Tony Fyler looks through a glass darkly.
There
are certain periods and certain scenarios that just work with different
Doctors and different companion combinations. Earlier in the run of Fourth Doctor
stories, it became clear that he and the First Romana were perfectly suited to
tales of 1920s elegance or Victorian steampunk. The Fourth Doctor and
Sarah-Jane (indeed, also the Third Doctor and Sarah-Jane) were perfectly suited
to spacefaring, futuristic adventures. With Leela, the Fourth Doctor just
somehow fits into gothic stories of dark corners, mystical monsters, and creepy
oddness. As a discovery it’s no doubt reinforced by the fact that they found
this relationship out on TV in time to deliver some of the best Who in decades,
in stories like Horror of Fang Rock and The Talons of Weng-Chiang. The Darkness
of Glass is right in that vein – indeed on the extras to this release, Louise
Jameson describes it as Horror of Fang Rock MEETS The Talons of Weng-Chiang.
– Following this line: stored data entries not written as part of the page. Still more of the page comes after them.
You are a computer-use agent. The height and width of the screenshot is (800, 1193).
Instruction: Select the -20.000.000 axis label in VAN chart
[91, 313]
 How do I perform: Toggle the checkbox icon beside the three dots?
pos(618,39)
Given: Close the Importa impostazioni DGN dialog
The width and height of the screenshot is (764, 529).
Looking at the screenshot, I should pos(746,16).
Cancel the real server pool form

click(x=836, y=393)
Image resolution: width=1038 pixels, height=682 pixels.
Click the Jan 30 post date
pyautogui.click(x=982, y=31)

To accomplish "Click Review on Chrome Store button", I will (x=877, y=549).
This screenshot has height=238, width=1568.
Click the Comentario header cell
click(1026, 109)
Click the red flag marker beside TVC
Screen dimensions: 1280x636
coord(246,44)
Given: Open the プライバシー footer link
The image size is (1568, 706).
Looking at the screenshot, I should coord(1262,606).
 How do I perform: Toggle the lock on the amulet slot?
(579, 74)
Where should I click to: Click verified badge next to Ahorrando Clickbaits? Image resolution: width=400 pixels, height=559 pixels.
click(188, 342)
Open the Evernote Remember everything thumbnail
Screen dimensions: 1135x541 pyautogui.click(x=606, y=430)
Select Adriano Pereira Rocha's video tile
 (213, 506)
There’s validity in that description, though it also brings a New Who
sensibility to bear – there’s more than one Vashta Nerada shudder in this
story.
The
story is set in 1907, on a windswept island (thank you, Fang Rock - an
association also explicitly mentioned within the context of the story), and
deals with a meeting of a society of lanternists – illusionists who use magic
lanterns or glass slides to perform their beautiful trickery. What’s more, it
harks back a hundred years to 1807, with the inclusion of a creepy supernatural
legend about the greatest lanternist of them all, and how he was haunted by a
demon of darkness, with appalling, gruesome consequences. The sense of being in
a world where superstition and technological advancement sit side by side,
sometimes with a good bit of jostling for supremacy, is laced throughout the
tone of the script and the sound design – it’s a pre-World War time, a world
that’s part imperial, part colonial, and where spiritualism, mysticism and firm
religious conviction sat alongside staggering scientific and industrial
progress and a sense of unbounded hope and possibility. While the characters
who gather on the island are products of this world, their regular referral
back to the world of 1807 shows both how far society has come since then, and
at the same time how brittle that progress can be when the lights go out.
Writer
Justin Richards seems to have given serious thought to the pacing of his
mystery here, and the gothic tone intensifies by degrees, with an almost
Sapphire and Steel creepiness as the picture of what is really going on becomes
clearer. When people in the here and now start to die, as they do, it’s the
realisation of a mad idea, and the sound design keeps you tightly in the frame
of the drama, rather than ever letting you snap out of it to think ‘that’s
ridiculous.’ The Darkness of Glass never gives you the breathing space of that
much rationality, conjuring its claustrophobic environment, laying its
mysteries, and piece by piece, building up an enemy against which it seems
impossible for the Doctor and Leela to prevail. As with the best such stories,
there’s a good amount for Leela to do here, and her faith in the Doctor is
beginning to be matched by her own justified self-confidence as they work
together though apart to defeat the so-called ‘demon’ at the heart of the
terror.
As
far as the evil is concerned, there’s a touch of Midnight about the thing –
it’s never explicitly named, nor ever explicitly rationalized, which, given
that it’s referred to as a demon throughout the story is a brave step for a
series like Doctor Who. The eventual solution and ending is also dark like the
best black coffee – it leaves an impression on you long after you’ve stopped
experiencing it directly. Again, that’s partly to do with the writing, which
clearly leaves both the evil’s nature and the question over just how vanquished
it is open for potential future stories, and partly down to the sound design,
which renders the idea of ‘screaming glass’ in a fingernails-down-a-blackboard
way that makes the thing sound entirely alien and entirely without an easy
physical reference point in the human imagination.
One
to buy, then?
Unreservedly,
yes – it’s a standout story of the season. Experience The Darkness of Glass
today – you’ll never look at stained glass in quite the same way again.